That’s the epitaph my spiritual mentor, the late Rev. George Vought of The Brooks School, wanted carved on his gravestone. I can attest to the first two, and wish I could say the same about committee work. When I first moved to Cotuit full-time I was a 30 year-old sitting duck with a strong back and a weak mind, and within a year was sitting on the board of the local library, was secretary to the yacht club’s parents association, and spending a night every other week on the local historic preservation district planning board.
Running the annual July book fair for the library was the killer and within two years I was off of all boards, panels, and committees and haven’t sat on one since.
The same goes for professional awards, contests, and industry associations. My college advisor, the late John Hersey, told me writing contests were especially pernicious and said anyone who wrote fiction with a prize in mind was doomed to never receive one. Apparently Thomas Pynchon felt the same way, when the rarely photographed author’s publisher hired Professor Irwin Corey to accept the National Book Award for Gravity’s Rainbow in 1972.

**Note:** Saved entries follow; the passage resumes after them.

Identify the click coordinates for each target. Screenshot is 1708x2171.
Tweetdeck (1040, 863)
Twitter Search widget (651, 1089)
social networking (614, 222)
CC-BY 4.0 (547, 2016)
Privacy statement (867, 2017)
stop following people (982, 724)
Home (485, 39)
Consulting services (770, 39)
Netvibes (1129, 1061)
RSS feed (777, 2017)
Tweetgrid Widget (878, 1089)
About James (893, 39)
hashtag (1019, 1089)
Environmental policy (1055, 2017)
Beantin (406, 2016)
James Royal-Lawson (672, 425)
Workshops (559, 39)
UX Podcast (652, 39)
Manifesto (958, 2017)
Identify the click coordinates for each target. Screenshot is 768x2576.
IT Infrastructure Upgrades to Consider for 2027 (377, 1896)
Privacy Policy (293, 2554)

Industry associations are the real killer these days. I won’t name names, but there has been an increasing number of bureaus, boards and associations — most with membership fees — crossing my radar, none of which are worth attending for free (in my snobbish opinion) let alone pay for. Hey, if it’s an international standards committee and the company needs to engage in arm wrestling to establish some tech spec as the de factor or de jure standard, great, sign us up. But if it’s the Society of Corporate Underachieving Marketers (SCUM), devoted to “a knowledge exchange between like-minded individuals in a secure community environment” I rather contract a case of jock itch (and why do I despise the term “like minded?” Perhaps its because of a former Teutonic boss, the perfect James Bond villain — up there with Blofeld — who used the phrase in every other speech and pronounced it “wike-minded”) or join the Loyal Order of Water Buffaloes.
So, save the invite. I am not going to my boss to ask for $5,000 to join a dinner club to discuss stuff I know about with other people who may not know the same stuff. I keep my recipes to myself or blog about them here.